Now a few big companies have become early adopters of “end-to-end HR outsourcing.” They've uncovered the usual synergies, to be sure, but direct cost savings and dramatic headcount reductions have proved even more rewarding.
Outsourcing, so often presented as a cure-all for companies that sign on for it, may not be so healthy for companies that offer it. In July, one company in USA announced that it was withdrawing from consideration for a massive outsourcing contract. It said that the risk and accounting issues associated with long-term contracts were its main concerns, and that its simultaneous plan to lay off 2,000 workers was not a factor.
In USA traditional IT outsourcing has long been a business marked by headline-grabbing deals ranging from 5 to 10 years in length and hundreds of millions if not billions of dollars in value.
That hasn't completely changed. Customers are now more interested in jobbing out discrete pieces for shorter time frames. Increasingly, they don't want to parcel it out at all, but prefer someone else to come in-house and run it as a “managed service.” Outsourcing is now an established and well-understood way to cut costs. One big industry change, however, is that services such as “E-business on demand,” in which customers buy only the computing functionality they need, have more momentum than traditional deals.

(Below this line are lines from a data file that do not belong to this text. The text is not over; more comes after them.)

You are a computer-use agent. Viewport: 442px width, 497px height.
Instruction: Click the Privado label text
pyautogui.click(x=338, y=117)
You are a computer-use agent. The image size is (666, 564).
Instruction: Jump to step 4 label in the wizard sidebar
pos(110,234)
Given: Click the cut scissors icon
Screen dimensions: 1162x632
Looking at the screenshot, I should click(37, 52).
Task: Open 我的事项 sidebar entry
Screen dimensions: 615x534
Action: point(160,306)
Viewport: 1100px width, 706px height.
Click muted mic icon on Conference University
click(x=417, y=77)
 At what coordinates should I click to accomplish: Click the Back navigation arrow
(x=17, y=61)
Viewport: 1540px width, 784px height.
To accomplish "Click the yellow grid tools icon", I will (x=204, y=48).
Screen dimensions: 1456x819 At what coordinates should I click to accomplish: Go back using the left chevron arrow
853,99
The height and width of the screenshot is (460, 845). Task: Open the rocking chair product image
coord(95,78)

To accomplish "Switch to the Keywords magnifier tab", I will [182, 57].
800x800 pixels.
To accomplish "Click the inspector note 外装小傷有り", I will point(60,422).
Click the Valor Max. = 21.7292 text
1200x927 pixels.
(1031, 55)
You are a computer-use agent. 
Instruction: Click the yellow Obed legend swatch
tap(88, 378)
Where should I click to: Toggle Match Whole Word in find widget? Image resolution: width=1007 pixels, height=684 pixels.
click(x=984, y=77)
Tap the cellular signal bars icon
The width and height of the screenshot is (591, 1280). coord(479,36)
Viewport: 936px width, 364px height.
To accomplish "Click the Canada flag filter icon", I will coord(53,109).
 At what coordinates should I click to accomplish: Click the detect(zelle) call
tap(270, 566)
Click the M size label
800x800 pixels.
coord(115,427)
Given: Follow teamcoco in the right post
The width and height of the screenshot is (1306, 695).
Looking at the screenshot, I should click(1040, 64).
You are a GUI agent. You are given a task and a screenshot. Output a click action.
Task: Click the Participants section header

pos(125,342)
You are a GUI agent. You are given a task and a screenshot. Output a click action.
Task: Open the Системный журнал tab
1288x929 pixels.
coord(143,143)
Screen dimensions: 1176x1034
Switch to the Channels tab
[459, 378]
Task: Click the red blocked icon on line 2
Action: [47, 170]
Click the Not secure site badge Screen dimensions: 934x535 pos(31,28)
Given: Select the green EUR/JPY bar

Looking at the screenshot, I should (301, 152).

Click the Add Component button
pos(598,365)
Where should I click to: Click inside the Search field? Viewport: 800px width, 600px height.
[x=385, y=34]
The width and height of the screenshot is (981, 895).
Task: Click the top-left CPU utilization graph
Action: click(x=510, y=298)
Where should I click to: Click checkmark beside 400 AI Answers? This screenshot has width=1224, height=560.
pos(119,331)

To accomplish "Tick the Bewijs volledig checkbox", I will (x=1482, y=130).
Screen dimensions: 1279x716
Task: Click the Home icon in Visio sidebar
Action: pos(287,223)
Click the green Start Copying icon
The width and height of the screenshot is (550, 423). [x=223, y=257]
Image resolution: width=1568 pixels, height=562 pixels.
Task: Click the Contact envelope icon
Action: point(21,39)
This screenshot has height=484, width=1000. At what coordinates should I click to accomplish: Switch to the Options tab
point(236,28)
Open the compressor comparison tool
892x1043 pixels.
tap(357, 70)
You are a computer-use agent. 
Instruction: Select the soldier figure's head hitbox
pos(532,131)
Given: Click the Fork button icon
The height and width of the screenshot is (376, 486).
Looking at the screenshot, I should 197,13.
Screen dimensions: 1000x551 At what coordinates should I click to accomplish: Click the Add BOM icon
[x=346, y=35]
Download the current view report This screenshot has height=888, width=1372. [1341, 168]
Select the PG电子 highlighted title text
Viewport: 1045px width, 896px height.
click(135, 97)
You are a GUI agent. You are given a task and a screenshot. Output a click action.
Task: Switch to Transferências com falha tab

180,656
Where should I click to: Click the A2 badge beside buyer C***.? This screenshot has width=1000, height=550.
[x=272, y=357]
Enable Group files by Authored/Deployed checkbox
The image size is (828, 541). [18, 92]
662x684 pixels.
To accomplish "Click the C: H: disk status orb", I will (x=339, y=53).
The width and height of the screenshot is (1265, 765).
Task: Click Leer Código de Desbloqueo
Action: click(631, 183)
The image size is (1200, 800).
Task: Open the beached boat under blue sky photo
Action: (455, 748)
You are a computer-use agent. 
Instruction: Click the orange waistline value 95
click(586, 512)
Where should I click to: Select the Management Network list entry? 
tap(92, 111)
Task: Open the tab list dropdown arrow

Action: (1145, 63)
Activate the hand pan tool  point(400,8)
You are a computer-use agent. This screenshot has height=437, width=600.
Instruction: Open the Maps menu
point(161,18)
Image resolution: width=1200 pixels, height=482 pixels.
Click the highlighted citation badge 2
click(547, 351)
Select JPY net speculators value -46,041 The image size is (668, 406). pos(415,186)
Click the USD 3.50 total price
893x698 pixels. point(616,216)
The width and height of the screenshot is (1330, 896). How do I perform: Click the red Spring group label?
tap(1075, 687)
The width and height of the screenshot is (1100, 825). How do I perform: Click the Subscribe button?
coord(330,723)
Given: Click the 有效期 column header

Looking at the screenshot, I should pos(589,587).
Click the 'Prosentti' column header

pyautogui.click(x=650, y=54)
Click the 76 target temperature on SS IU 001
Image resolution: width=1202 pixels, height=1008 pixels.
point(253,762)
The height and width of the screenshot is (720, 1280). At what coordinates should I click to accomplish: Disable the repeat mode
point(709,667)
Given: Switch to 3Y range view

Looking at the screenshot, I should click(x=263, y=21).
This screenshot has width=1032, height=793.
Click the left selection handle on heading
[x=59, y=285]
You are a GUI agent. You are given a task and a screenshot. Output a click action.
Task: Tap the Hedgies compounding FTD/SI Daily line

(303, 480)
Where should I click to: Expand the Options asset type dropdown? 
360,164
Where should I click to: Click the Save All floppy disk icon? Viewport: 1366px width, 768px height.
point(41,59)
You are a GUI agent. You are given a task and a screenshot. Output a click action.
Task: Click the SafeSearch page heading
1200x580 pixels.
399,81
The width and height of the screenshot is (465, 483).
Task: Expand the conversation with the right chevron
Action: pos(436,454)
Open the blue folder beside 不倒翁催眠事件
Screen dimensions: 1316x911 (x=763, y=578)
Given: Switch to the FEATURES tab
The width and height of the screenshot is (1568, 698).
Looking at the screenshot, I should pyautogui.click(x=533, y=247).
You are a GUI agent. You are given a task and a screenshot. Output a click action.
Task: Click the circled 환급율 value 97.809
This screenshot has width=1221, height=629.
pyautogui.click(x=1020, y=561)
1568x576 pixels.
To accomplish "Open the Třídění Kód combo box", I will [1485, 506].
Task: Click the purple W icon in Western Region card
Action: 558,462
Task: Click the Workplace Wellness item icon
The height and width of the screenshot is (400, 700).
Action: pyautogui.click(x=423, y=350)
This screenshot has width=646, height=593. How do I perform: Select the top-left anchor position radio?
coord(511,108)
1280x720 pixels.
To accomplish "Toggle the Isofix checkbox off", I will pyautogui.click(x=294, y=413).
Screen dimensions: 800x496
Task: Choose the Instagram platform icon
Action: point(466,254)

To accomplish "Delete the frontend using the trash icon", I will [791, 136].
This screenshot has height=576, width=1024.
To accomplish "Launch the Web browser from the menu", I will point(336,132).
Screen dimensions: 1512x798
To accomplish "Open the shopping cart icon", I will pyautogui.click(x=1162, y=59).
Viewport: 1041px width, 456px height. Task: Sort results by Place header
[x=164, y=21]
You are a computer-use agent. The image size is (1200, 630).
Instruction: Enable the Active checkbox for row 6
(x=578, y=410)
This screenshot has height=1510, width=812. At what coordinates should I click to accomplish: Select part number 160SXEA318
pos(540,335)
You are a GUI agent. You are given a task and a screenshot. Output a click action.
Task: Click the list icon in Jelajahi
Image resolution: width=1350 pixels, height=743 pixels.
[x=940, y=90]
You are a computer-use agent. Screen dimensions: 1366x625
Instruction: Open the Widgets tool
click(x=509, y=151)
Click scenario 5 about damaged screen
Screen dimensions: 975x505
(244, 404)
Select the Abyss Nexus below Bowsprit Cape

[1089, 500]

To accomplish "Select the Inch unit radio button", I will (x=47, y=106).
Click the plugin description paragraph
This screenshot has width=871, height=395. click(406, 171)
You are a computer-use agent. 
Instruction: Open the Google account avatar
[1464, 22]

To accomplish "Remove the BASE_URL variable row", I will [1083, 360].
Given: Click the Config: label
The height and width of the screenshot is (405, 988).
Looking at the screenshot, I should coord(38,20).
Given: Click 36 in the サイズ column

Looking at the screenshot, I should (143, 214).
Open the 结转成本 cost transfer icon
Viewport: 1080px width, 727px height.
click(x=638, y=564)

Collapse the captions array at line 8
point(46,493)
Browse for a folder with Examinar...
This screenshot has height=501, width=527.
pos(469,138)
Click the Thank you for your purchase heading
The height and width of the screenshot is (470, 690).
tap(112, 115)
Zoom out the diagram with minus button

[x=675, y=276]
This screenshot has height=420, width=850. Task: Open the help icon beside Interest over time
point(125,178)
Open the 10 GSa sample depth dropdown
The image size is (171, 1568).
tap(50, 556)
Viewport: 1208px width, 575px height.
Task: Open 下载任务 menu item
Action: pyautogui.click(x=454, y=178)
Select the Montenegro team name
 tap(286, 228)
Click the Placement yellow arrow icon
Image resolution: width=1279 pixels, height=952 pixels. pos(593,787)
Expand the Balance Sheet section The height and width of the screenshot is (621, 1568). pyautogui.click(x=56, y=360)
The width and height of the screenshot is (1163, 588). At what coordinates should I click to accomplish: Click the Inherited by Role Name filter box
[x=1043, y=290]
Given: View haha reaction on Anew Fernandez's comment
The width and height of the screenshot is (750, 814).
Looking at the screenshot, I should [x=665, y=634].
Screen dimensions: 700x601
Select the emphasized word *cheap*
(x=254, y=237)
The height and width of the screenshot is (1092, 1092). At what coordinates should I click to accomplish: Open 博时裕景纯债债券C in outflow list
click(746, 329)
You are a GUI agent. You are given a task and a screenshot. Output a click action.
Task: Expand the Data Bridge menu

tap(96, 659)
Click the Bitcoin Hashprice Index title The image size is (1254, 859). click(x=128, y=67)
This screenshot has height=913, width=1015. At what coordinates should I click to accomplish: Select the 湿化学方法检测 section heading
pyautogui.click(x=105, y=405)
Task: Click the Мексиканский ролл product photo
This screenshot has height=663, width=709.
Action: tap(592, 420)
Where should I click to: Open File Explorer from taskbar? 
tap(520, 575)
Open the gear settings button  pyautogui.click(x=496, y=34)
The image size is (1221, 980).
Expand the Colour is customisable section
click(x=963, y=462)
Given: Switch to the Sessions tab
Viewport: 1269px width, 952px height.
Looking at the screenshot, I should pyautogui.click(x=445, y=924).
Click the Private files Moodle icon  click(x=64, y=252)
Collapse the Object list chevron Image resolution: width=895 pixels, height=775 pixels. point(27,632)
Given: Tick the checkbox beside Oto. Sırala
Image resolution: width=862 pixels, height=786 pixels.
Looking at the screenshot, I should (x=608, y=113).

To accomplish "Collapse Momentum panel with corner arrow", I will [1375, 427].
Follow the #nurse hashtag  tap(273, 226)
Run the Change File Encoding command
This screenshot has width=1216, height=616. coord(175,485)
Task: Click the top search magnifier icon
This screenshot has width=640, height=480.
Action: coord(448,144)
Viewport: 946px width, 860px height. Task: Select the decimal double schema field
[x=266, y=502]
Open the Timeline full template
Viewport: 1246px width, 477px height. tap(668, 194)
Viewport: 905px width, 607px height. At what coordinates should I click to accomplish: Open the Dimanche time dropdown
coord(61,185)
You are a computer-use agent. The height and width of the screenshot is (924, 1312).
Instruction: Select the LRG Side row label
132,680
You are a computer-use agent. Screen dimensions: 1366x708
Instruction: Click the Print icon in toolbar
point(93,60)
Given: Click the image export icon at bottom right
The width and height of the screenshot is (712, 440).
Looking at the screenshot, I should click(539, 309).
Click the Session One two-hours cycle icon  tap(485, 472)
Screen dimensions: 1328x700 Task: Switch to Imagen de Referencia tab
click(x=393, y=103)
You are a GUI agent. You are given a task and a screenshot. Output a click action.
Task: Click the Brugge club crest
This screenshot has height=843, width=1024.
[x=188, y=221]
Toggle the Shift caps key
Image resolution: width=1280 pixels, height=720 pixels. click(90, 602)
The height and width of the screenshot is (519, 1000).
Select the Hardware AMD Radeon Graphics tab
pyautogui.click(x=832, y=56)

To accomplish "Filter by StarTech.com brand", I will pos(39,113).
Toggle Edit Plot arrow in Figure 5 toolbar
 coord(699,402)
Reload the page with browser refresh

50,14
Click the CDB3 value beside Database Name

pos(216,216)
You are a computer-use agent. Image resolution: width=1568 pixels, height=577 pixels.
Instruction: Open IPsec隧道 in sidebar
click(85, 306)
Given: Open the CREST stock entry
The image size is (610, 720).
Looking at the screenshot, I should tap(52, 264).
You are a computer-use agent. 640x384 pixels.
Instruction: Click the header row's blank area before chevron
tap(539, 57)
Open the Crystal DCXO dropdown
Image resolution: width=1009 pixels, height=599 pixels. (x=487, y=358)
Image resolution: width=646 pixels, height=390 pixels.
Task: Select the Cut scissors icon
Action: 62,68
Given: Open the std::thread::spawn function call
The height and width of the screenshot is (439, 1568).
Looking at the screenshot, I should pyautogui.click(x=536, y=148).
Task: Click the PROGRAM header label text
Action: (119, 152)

And on the plus side for outsourcers is the virtual disappearance of the per-user, per-month pricing system that was once the chief selling point. Today outsourcers may be doing less for clients, but they do get paid. And with outsourcers eager to satisfy clients' desire for more flexibility, companies clearly have more leverage than before.
To Outsource or Not to Outsource: Four critical factors to consider before deciding whether to outsource a project.
Most companies want their executives to focus on strategic issues rather than back-office work. Many, however, still choose to outsource specific functions piecemeal.
Now a few big companies have become early adopters of “end-to-end HR outsourcing.” They've uncovered the usual synergies, to be sure, but direct cost savings and dramatic headcount reductions have proved even more rewarding.
It begins by addressing four distinct categories—cost, benefit, flexibility and risk—and then wades into each one for a closer look. While the method in its entirety is too detailed to present here, a summary appears below, and the accompanying example provides some further insight.